Ausstellungsansicht der Installation Atlas Fractured von Theo Eshetu
© SPK / Theo Eshetu / Stefan Müchler
Ausstellungsansicht der Installation Atlas Fractured von Theo Eshetu
© SPK / Theo Eshetu / Stefan Müchler

Did you cut it further?

No, I made sure I didn’t apply any cuts myself. Interesting about this is that all the continents are slightly cut in their face except for Africa which is the only one that’s whole. Another little remarkable coincidence is that in the Neue Neue Galerie the height of the building is exactly 6.60m high, just exactly the same height as the banner.

So you arranged those pieces of the banner in a new way?

Originally the banner represented the world, it represented wholeness. I was interested the minimal intervention to rearrange it. The concept is: How can the world be rearranged? How can we make it a different world form what it is? How can the fractures that we feel that exist in the world today be somehow represented in a kind of truthful way? If identities are no longer clearly defined, how can this new identity be represented? That is represented with the video images and I thought it would be interesting to also put the banner in a wrong order as it was. So it would also represent a fractured world or a world that’s being repieced together.

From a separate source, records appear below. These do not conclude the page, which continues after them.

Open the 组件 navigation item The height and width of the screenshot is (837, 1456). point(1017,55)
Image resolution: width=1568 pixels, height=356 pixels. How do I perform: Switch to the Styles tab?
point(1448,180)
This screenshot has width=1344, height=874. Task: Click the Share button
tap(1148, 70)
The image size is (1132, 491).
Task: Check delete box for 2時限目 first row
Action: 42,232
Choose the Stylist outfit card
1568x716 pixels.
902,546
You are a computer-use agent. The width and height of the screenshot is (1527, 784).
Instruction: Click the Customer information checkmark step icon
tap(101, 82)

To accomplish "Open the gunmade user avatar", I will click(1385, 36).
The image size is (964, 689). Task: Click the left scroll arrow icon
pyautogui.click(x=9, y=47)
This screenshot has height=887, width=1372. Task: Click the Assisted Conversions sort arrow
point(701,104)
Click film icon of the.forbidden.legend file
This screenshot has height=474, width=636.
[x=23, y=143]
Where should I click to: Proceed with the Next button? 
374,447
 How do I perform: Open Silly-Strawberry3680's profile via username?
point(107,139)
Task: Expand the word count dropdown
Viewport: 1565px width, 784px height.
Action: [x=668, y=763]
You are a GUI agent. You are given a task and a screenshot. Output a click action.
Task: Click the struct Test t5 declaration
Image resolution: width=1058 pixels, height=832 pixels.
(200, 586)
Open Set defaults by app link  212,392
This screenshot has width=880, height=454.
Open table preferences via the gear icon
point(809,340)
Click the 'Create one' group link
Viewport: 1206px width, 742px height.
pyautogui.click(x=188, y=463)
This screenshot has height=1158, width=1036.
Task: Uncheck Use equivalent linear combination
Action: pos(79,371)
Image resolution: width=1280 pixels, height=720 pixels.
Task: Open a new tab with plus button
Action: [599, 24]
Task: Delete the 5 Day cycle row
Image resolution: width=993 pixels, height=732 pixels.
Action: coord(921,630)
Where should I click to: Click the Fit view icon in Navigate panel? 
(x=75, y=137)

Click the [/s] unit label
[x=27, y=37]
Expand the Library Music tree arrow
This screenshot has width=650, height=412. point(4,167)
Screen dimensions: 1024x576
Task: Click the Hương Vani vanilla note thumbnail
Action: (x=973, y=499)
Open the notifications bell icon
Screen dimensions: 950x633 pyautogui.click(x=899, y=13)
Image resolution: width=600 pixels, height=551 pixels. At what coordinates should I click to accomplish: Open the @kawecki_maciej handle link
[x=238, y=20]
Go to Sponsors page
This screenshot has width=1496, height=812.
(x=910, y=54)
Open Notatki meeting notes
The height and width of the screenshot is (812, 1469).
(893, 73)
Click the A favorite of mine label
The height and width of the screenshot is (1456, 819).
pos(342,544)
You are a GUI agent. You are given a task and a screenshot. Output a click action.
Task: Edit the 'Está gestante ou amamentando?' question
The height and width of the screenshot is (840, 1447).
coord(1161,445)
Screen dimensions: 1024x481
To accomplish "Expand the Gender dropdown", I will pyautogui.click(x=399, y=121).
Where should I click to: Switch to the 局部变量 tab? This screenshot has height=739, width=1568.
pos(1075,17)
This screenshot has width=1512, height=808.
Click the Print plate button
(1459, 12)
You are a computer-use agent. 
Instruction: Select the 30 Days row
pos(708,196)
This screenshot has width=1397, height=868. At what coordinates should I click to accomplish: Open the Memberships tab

There is a very special repiecement. You arranged Asien and Europa in a new way which means “Asiropa”. Was it intended, because it has a little play on words?

Yes, absolutely. It’s remarkable, because I mentioned earlier there were no additional cuts made. So it’s very interesting that these places got renamed and have another kind of meaning now. After all, if you say “Asien” to someone, who has never been to Asia, they probably have a stereotype image. Whereas if you invent a new word, that really opens the imagination.

How did you pick your quotes, which are used in the video or the characters?

I was trying both with the images and the sound to define something that I felt about this representation of a fractured atlas. So I rather instinctively selected a group of words, a group of interviews with different people, psychologists, writers, poets, filmmakers, people that study myths and musicians. This series of phrases is for me an interesting way of understanding the world. It is an interesting reading of the world and the way we are in it.

Has your documentary on the Dahlem Museums and their movement to the Humboldt-Forum had some influence on your installation?

I am interested in that dialogue between what the Humboldt Forum is becoming and what the Ethnological Museum was. But I am not interested in coming up with some kind of solution for it, whatever the problem might be. Therefore the documenta project is a part of a reflection. You could say it is a German story or a Berlin story, which of course it is. But for me it also has kind of biographical residences, because I am partially African and partially European. So in a sense this dialogue between cultures and between my own sense of identity is a very strong driving force to inquire and be interested in this subject matter.

I am not interested in coming up with some kind of solution for it, whatever the problem might be.

The wall text describing your artwork is really critical regarding the Humboldt Forum. Is this a joint text, where you involved in it?

Originally I didn’t want a wall text because I believed and still believe that my work speaks for itself.  But then it was correctly suggested that a lot of the viewers would not know where the banner comes from and that some information might be useful. In my opinion a critical aspect of the text is that it naturally assumes the Humboldt Forum to be polemical without qualifying why. Another statement I thought was odd is the claim that I was attempting to create a “New World Order”. That’s really far from what I wanted to do even though it's placed in inverted commas. I think what the work might represent is an Old World Disorder or poetically express the fractures of the present. I'm sure that people looking at the video will feel the underlying message and realize what the work is about.